Does the Catholic Church Owe Sinead O’Connor an Apology?

By Mark Judge Published on August 23, 2018

It was one of the most famous career self-immolations in entertainment history.

On October 3, 1992, singer Sinead O’Connor went on Saturday Night Live. And tore up a photograph of Pope John Paul II.

O’Connor, who’d had a huge hit in 1990 with “Nothing Compares 2 U,” had just performed an a cappella cover of Bob Marley‘s “War.” O’Connor changed some of these lyrics to represent the plight of abused youth. When she was done, O’Connor held up the photo. “We have confidence in good over evil,” she sang. Then she tore up the picture and tossed the pieces at the camera. “Fight the real enemy,” she said.

 

Sinéad O’ Connor – WAR – TV show Saturday Night Live (1992) from Cris Piaseinsa on Vimeo.

Nobody Knew Why

The public was baffled, outraged. Her career quickly tanked. Yet in the light of current scandals involving the Catholic Church, we need to ask ourselves: What was she really saying? And why?

In the wake of the recent revelations about widespread sexual abuse by Catholic clergy, and the cover-up of the abuse by bishops and cardinals, O’Connor’s story, and her struggle, take on new relevance. Tearing up the picture of John Paul II on national television was a mistake. To be sure. But we ought to look back now at the anguish behind the act.

 

 

The Magdalene Laundries

O’Connor was just 14 in 1980 when she was sent to the Sisters of Our Lady of Charity laundry, in Dublin, after she was labeled a “problem child.” Our Lady of Charity was a “Magdalene Laundry,” one of the notorious workhouses run by Catholic religious orders in Ireland which have since been shut down. O’Connor once told an interviewer: “We were girls in there, not women, just children really. And the girls in there cried every day.”

She went on:

It was a prison. We didn’t see our families, we were locked in, cut off from life, deprived of a normal childhood. We were told we were there because we were bad people. Some of the girls had been raped at home and not believed. … One girl was in because she had a bad hip and her family didn’t know what to do with her.

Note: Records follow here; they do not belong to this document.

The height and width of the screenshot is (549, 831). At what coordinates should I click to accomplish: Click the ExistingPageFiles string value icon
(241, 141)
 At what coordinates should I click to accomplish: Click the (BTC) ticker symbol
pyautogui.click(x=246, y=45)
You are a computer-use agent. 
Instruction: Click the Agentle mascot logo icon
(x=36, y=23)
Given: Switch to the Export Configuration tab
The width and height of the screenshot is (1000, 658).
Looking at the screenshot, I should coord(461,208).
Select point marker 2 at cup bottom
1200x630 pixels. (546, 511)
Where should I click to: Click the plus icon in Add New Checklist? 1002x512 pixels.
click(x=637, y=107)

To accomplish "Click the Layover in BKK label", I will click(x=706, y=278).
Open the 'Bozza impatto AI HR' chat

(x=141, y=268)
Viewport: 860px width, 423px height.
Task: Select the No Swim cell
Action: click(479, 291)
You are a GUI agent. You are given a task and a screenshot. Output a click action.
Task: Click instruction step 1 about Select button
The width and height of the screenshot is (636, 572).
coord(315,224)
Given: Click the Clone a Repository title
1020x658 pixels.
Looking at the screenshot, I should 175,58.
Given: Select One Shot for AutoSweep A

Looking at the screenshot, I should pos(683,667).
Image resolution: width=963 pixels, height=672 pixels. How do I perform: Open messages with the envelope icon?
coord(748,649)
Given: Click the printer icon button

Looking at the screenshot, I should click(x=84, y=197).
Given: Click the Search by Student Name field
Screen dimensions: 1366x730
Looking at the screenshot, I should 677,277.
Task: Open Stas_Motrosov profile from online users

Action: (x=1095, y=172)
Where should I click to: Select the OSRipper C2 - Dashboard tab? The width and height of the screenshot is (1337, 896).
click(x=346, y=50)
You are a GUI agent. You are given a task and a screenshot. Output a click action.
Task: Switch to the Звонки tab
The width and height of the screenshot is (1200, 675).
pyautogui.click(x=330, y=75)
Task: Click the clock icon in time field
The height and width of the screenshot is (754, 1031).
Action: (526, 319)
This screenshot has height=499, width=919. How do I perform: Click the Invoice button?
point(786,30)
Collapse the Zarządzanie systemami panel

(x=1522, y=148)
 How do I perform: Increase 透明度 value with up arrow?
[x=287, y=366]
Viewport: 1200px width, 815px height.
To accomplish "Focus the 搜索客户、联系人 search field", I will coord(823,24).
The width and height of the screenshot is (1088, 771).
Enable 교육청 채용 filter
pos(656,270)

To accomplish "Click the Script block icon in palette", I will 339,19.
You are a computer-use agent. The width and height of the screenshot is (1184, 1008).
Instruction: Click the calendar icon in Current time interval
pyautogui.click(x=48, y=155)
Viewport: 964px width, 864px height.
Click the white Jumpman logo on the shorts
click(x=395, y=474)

O’Connor was in the facility for 18 months.

Perhaps seeking closure, on the eve of the visit of Pope Francis to Ireland for the World Meeting of Families, the singer has asked for an official certificate of excommunication from the church.

Trauma Has Consequences

More than 25 years have passed since O’Connor’s appearance on Saturday Night Live. Thanks to advances in science and the plight of modern soldiers with PTSD, we now understand much more about what happens when a person suffers trauma from abuse. It can leave him ashamed of his own appearance. Terrified of intimacy. Bedeviled — and thrilled — by the adrenaline that once made coping with the impossible … possible.

In light of her story, O’Connor doesn’t seem like an egotistic pop star who had a bad night on television. Or a bigot. Instead, she appears as a woman whose youthful trauma mapped out her subsequent choices. A beautiful woman, O’Connor shaved off all of her hair and wore military clothes and boots.

While she is known for the Prince-written smash “Nothing Compares 2 U,” O’Connor’s own songs reveal a person struggling with terrible pain while reaching for holiness.
 

 
Like O’Connor, I was born in the 1960s, was raised Catholic, and spent most of my life under the papacy of John Paul II. There our roads diverge. Most of my teachers, many of them priests and nuns, were true followers of Christ. They modeled the best kind of behavior and were inspirational in their adherence to the liberation of the gospels. Some others? Authoritarian bullies or creepy sex deviants who never should have been allowed near kids.

John Paul II was a genuine moral giant. When he went to Poland in 1979 and delivered the first blow in the chain of events that would end the Cold War, we saw the Catholic Church at it best and most spiritually potent. But while John Paul was confronting evil behind the Iron Curtain, in Ireland and America, the devil was hard at work in Catholic churches and seminaries. Sinead O’Connor was just ahead of her time in seeing it and saying it.